The decision, handed down on August 30th, grants Medicaid recipients the right to receive home-based care – versus only having the option of residing in a nursing home.
“This is a historic day for people with disabilities, not just for Illinois, but around the country,” said Marca Bristo, president of Chicago-based, an advocacy group for those with disabilities.
I have to agree with Ms. Bristo, and definitely see this as a huge step forward for helping people with disabilities become more self-sufficient and independent. Too often I see people who could be at least partially independent, stuck in unhealthy situations at nursing homes that don’t fit their needs.
In the lawsuit, which was called Colbert vs. Quinn , Judge Joan Lefkow heard the story of Lenil Colbert, a Chicago man who became partially paralyzed at the age of 32. Colbert claimed that he was forced into a nursing home by the state, even when he could function in a semi-independent way.

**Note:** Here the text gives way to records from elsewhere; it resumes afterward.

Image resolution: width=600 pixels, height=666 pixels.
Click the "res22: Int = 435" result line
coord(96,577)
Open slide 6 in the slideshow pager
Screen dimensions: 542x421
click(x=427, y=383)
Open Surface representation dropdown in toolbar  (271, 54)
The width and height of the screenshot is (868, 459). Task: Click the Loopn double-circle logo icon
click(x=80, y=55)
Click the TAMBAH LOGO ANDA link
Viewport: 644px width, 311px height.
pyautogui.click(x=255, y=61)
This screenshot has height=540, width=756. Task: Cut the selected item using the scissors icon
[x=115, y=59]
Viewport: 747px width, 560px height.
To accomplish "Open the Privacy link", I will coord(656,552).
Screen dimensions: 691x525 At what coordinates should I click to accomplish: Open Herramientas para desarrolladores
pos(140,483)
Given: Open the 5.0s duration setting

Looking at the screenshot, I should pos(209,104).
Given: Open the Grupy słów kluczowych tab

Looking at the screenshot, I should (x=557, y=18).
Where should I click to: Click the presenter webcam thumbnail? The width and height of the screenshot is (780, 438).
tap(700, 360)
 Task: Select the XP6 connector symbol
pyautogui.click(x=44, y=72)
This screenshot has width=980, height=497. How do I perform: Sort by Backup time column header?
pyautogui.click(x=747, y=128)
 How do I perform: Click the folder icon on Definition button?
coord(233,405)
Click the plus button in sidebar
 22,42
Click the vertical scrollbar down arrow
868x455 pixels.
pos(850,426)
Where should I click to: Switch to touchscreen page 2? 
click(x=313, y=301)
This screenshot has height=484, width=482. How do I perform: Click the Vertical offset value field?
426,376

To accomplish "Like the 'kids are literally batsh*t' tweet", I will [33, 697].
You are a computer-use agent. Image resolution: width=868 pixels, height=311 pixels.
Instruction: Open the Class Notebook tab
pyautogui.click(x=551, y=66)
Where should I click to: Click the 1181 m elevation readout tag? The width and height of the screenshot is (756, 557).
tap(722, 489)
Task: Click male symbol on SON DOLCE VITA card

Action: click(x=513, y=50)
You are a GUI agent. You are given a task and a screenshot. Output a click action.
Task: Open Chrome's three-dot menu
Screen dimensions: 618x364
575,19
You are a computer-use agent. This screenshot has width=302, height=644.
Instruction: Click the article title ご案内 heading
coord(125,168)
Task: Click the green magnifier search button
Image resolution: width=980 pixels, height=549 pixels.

“In the nursing home, I wasn’t able to make my own choice about how I lived,” said Colbert. “I had when they told me. I couldn’t leave to visit my family without permission.”
Lefkow decided that not giving Medicaid recipients the choice to receive home-based care violated the Americans with Disabilities Act of 1990. According to court documents, the act states that “Illinois is required to administer services in the most integrated appropriate setting.”
Over the next 2/12 years, the state will provide $10,000,000 to more than 1,100 Cook County nursing home residents with disabilities. The money will both go toward covering housing costs, and the hiring of personal care assistants.